Table 3. Prediction results comparing the intelligent Measurement
System to standard calibration methods. IMS-CC corresponds to the system with crisp classification (Fig. 10). IMS-FC includes fuzzy classification (Fig. 14).
Crisp Classification.
The outliers described in the prior section were removed and the calibration set was used to determine the parameters, eigenvectors and calibration models of the structure in shown in Figure 10. This includes the eigenvectors (d) for the outlier analysis, the mean spectrum for MSC, the eigenvectors (p) and discriminant function (w) shown in Figure 11 , the age calibration (w) of Figure 12, and the mean spectrum for MSC in Preprocessing 3 of Figure 10.
The calibration set was then classified using the membership rules of Figure 13 and separated into four individual subsets. A calibration model was developed for each subset or class corresponding to calibration models PLS1-4 in Figure 10. Each calibration model was developed through PLS and factor selection was performed through cross validation on the calibration set.
The constructed IMS-CC was applied to the calibration and test sets and the results are listed in Table 3. The test set performance is seen to improve markedly over the base calibration indicating a performance improvement due to the system of prediction.
Fuzzy Classification.
The outliers described in the prior sections were removed and the calibration set was used to determine the parameters, eigenvectors and calibration models of the structure in shown in Figure 14. This includes the eigenvectors (o) for the outlier analysis, the mean spectrum for MSC in Figure 15A, the age calibration (w) of Figure 15B and the mean spectrum for MSC in Preprocessing 3 of Figure 10. The membership functions and all other parameters described in the Fuzzy Classification System Section were applied.
The calibration set was then classified using the membership functions and rules of Figure 16 and Figure 17 to produce a vector of class membership values for each sample in the calibration set. The six calibration models shown in Figure 14 were developed using Equations 8-10 (weighted principal component regression). Each of the six calibration models was optimized through cross validation on the calibration set and the final model was produced using all calibration set samples and the optimal number of factors.

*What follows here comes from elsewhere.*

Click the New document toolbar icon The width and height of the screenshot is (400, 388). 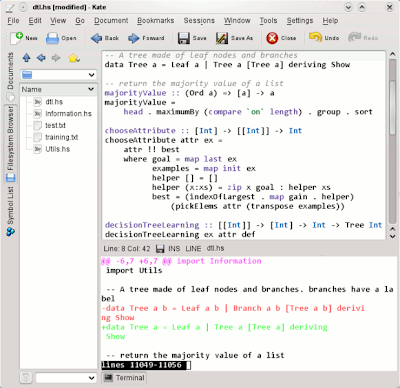[x=17, y=38]
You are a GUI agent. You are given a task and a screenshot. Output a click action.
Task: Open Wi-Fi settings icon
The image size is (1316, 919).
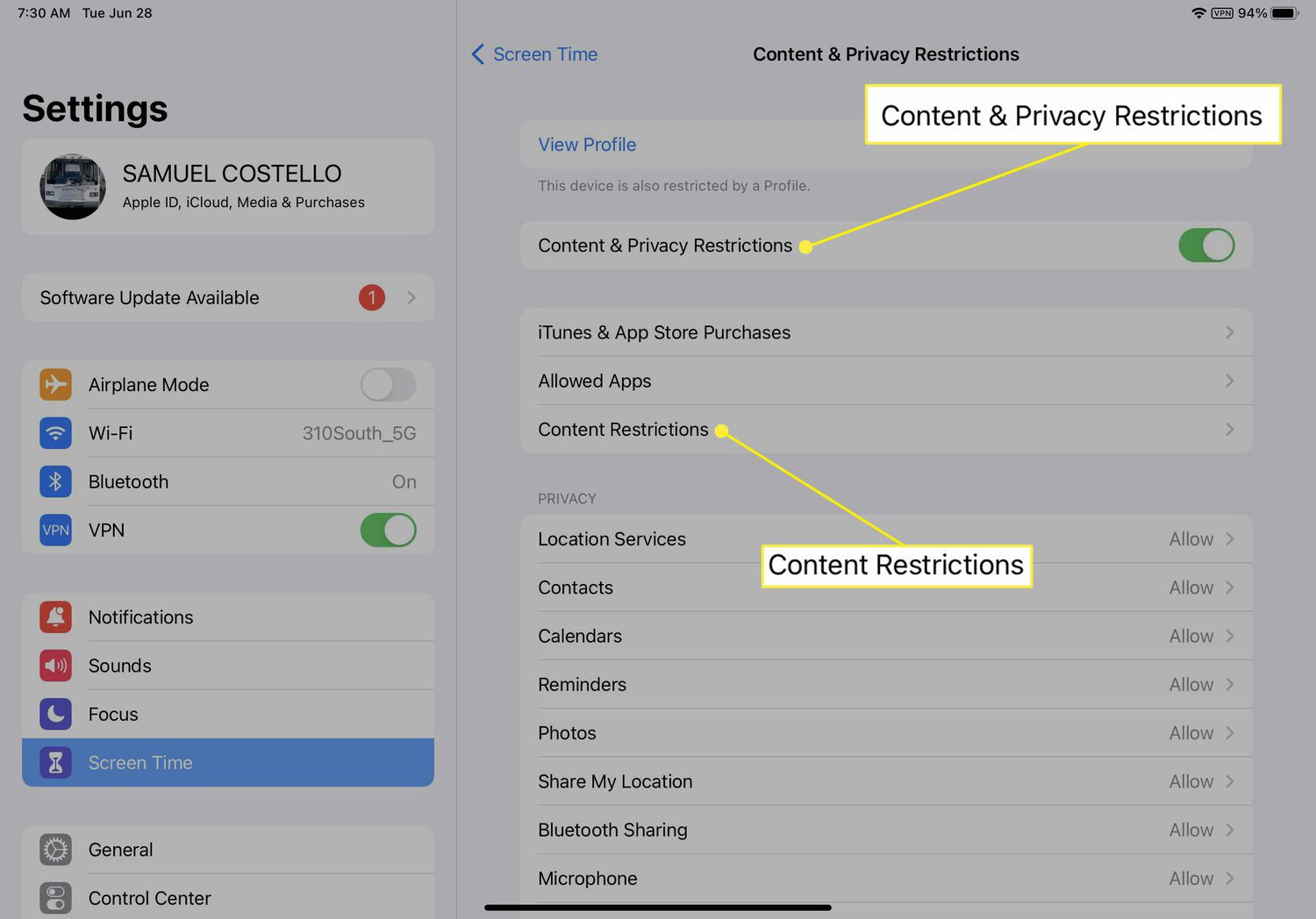[x=55, y=433]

The constructed IMS-FC was applied to the calibration and test sets and the results are listed in Table 3. The test set performance is seen to improve markedly over both the base calibration and the IMS-CC system indicating a performance improvement due to the use of a fuzzy classification system.
Discussion
The results in Table 3 demonstrate an improvement over the standard PLS model in accuracy, precision and significance. In addition, the IMS employing a fuzzy classification system (IMS-FC) was shown to outperform the IMS that used a crisp system. Since the IMS-FC used six classes as opposed to the four used by IMS-CC the results do not provide a final judgement regarding the performance of crisp versus fuzzy systems. However, when the number of data points is limited and the dimensionality of the problem great, the number of models that can be generated by IMS-CC is limited since an increase in classes causes a decrease in the data used to perform the calibrations associated with the classes. The IMS-FC does not share this limitation to the same extent since all samples are used to create the calibration models.
Finally, while the benefit of the IMS has been demonstrated further improvement in the results are necessary prior to application in a product. The main areas of necessary improvement are in the noise and stability of the instrument, the interface to the participant and the number of available samples for calibration.
Although the invention is described herein with reference to the preferred embodiment, one skilled in the art will readily appreciate that other applications may be substituted for those set forth herein without departing from the spirit and scope of the present invention. Accordingly, the invention should only be limited by the Claims included below.